Another way to state your condition is that, for every $\beta \in \mathbf{F}_{2^k}$, $f(\beta)$ has trace 0 over $\mathbf{F}_2$.

For $k=5$, an example is $f(x) = x^9 - x^5$. To see that this has trace 0 for any $\beta \in \mathbf{F}_{32}$:

\begin{align*} \mathop{Tr}(\beta^9 - \beta^5) &= \mathop{Tr}(\beta^9) - \mathop{Tr}(\beta^5) \\&= (\beta^9 + \beta^{18} + \beta^{36} + \beta^{72} + \beta^{144}) - (\beta^5 + \beta^{10} + \beta^{20} + \beta^{40} + \beta^{80}) \\&= (\beta^9 + \beta^{18} + \beta^{5} + \beta^{10} + \beta^{20}) - (\beta^5 + \beta^{10} + \beta^{20} + \beta^{9} + \beta^{18}) \\&= 0 \end{align*}

In general, the condition means that

$$f(\beta) + f(\beta)^2 + \cdots + f(\beta)^{2^{k-1}} = 0$$

for every $\beta \in \mathbf{F}_{2^k}$, or equivalently,

$$f(x) + f^\sigma(x^2) + f^{\sigma^2}(x^4) + \cdots + f^{\sigma^{k-1}}(x^{2^{k-1}}) \equiv 0 \pmod{ x^{2^k} - x}$$

where $f^\sigma$ is the polynomial formed by conjugating each coefficient of $f$ by the action $u \mapsto u^2$.
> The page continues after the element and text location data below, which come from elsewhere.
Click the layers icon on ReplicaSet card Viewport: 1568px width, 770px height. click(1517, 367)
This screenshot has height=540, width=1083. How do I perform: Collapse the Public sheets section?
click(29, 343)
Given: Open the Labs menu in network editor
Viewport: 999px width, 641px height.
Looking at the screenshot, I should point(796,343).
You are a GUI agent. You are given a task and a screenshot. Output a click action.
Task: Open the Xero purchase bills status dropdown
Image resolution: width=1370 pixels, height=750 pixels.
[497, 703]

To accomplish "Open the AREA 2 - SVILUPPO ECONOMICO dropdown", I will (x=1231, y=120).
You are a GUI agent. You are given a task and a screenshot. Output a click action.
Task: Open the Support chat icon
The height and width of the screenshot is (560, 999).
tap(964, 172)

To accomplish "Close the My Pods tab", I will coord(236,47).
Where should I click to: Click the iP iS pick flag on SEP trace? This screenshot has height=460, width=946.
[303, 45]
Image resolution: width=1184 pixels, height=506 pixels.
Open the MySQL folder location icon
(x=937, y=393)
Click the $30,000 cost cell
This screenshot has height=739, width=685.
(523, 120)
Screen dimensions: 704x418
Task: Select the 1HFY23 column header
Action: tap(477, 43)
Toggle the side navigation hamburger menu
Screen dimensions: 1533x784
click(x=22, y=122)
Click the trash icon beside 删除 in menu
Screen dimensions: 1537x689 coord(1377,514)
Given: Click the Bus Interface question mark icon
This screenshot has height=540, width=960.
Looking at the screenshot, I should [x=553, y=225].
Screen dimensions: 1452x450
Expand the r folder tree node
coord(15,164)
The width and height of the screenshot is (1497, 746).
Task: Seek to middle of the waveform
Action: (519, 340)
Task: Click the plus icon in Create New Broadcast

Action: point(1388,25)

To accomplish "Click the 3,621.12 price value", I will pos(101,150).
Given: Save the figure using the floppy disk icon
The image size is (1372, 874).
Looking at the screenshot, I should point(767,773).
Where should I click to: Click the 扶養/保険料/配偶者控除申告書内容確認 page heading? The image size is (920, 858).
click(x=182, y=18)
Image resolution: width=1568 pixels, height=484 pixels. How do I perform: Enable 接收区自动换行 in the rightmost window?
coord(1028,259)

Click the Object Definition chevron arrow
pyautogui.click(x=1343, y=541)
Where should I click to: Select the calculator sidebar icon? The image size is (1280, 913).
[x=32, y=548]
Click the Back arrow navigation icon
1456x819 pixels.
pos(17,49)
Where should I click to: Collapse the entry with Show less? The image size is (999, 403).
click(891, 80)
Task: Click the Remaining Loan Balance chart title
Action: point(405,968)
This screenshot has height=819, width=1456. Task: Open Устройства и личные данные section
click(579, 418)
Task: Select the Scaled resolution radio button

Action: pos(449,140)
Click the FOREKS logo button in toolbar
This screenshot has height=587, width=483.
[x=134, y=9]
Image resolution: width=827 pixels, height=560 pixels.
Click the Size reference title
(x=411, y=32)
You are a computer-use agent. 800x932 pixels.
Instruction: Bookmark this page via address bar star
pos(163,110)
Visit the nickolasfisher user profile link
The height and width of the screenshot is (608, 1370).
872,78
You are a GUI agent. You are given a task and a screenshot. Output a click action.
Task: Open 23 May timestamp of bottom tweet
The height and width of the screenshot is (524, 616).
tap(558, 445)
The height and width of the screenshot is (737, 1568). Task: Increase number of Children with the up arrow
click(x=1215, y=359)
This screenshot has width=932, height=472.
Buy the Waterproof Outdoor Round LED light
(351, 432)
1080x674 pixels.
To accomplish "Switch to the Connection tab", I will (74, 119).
We can split the powers of $x$ into orbits under the action $x \mapsto x^2 \pmod{x^{2^k} - x}$ -- i.e. writing

$$f(x) = u + h(x) (x^{2^k} - x) + \sum_m g_m(x^m)$$

where $u$ is a constant with trace 0, and each $g$ has the form

$$g(x) = \sum_{j=0}^{k-1} c_j x^{2^j}.$$

Each $g(x)$ must satisfy the constraint, and any choice of valid $g's$ gives a valid $f$. So,

$$0 \equiv \sum_{i=0}^{k-1} g^{\sigma^i}(x^{2^i}) \equiv \sum_{i=0}^{k-1} \sum_{j=0}^{k-1} c_j^{2^i} x^{2^{i+j}} = \sum_{j=0}^{k-1} x^{2^{j}} \sum_{i=0}^{k-1} c_{j-i}^{2^{i}} \pmod{x^{2^k} - x}$$

(there was a change of variable $j \mapsto j-i$) where the index on $c$ is taken modulo $k$. Each coefficient gives the same condition:

$$\sum_{i=0}^{k-1} c_{k-1-i}^{2^i} = 0$$

Now, how can we use this to find a polynomial of small, odd degree? Consider $k=5$. One of the orbits of powers of x is:

$$x^5, x^{10}, x^{20}, x^{40} \equiv x^9, x^{80} \equiv x^{18}$$

By setting the coefficients on $x^9$ and a smaller term to $1$ and the rest to $0$ will satisfy the equation. This is the example at the top of my answer.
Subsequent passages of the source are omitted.